政府が、一部で根強く唱えられていた、旧宮家系国民男性に新たに皇籍の取得を可能にする制度改正案を、結局は採用しないことにしたらしいのは、皇室典範の基本的な考え方に照らして、当然だったと言うべきか。同15条には、次のように規定している。


「皇族以外の者及びその子孫は、女子が皇后となる場合及び皇族男子と婚姻する場合を除いては、皇族となることがない」と。


これは、皇籍離脱した旧皇族とその子孫を含む「皇族以外」の人物が、「婚姻」という人生の一大事を介することなく皇族になる可能性を、全面的に否認したもの。その趣旨については、現在の皇室典範制定に当たり、法制局(内閣法制局の前身)がまとめた「皇室典範案に関する想定問答」に、以下のようにある。
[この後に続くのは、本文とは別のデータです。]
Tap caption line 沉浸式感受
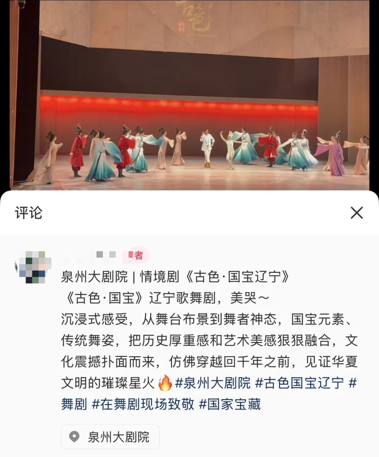379x457 pixels. click(94, 319)
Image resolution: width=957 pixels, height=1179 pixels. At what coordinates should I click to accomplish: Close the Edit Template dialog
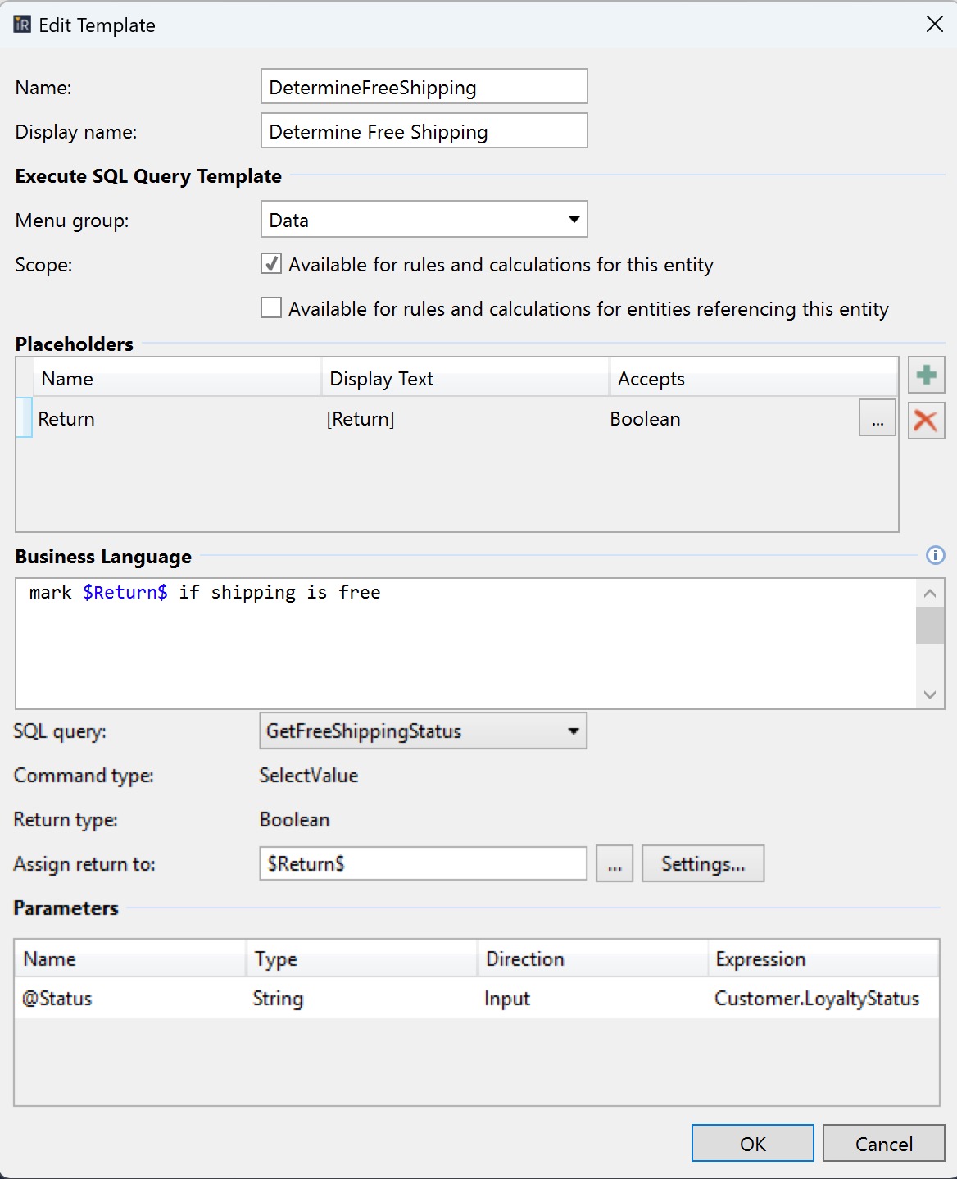935,25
「(本条の立法理由は)臣籍(しんせき)に降下したもの及びその子孫は、再び皇族となり、又は新たに皇族の身分を取得することがない原則を明らかにしたものである。蓋(けだ)し、皇位継承の純粋性(君臣の別)を保つためである」と。


政府が自ら、この「原則」を敢えて踏み外すような選択は、出来なかったということだろう。